The ODE simulation time grows with the number of transitions (729 vs. 64), but the tuned solver still handles it in seconds. The key insight: we’re not solving Sudoku with the ODE. We’re ranking candidate moves. The ranking guides a discrete solver (backtracking, constraint propagation) toward the solution faster.
Constraint Satisfaction as Token Flow
The Sudoku model reveals a general pattern for constraint satisfaction problems:
- Variables become places (cells that can be filled)

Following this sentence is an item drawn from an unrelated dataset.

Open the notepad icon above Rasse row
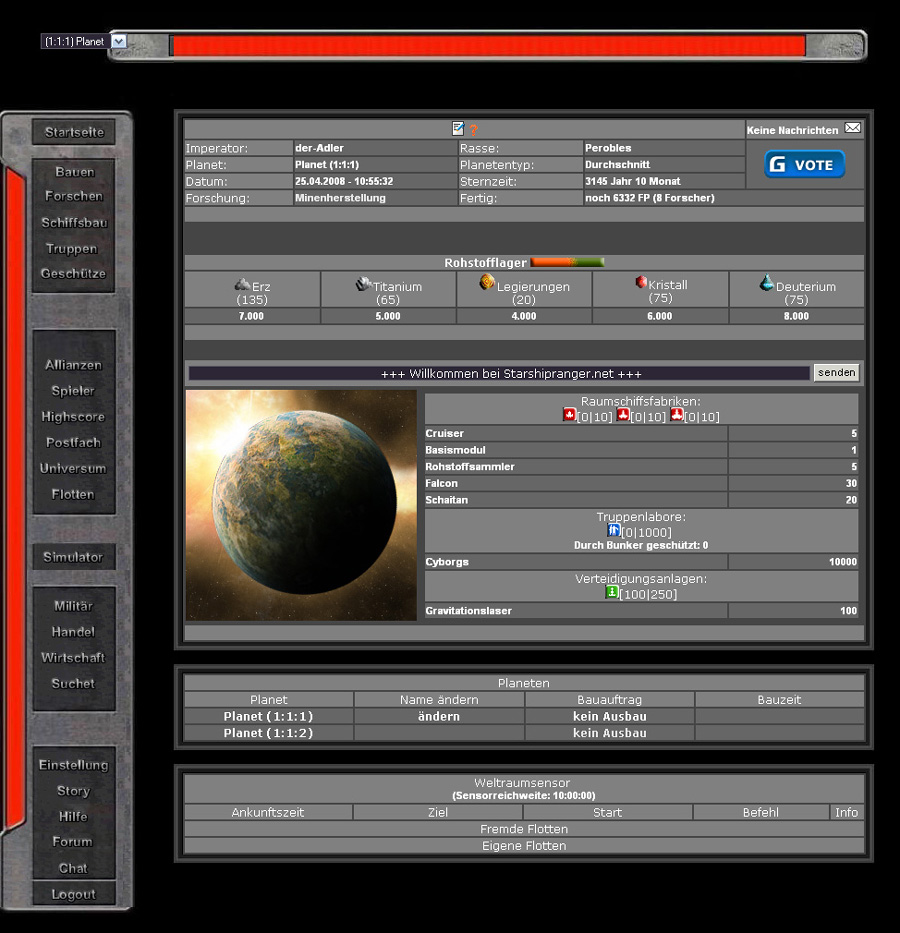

- Domain values become transitions (digits that can be placed)
- Constraints become collector transitions (patterns that must be completed)
- Solution is a state where all collectors have fired
This pattern works for any CSP. An N-queens problem would have N² cell places, N queen transitions per column, and collectors for row uniqueness, column uniqueness, and diagonal uniqueness. A graph coloring problem would have vertex places, color transitions, and collectors for each edge (ensuring adjacent vertices have different colors).
The ODE simulation doesn’t solve the CSP directly — it provides a heuristic for variable and value ordering. In constraint programming, the order in which you assign variables and try values dramatically affects performance. The ODE’s flow-based ranking is a natural heuristic: try the assignment that creates the most flow toward the solution.
No hardcoded solver. Constraints emerge from topology. The same four-term primitive — cell, func, arrow, guard — encodes Sudoku, N-queens, graph coloring, and any other CSP. The structure changes; the mechanism doesn’t.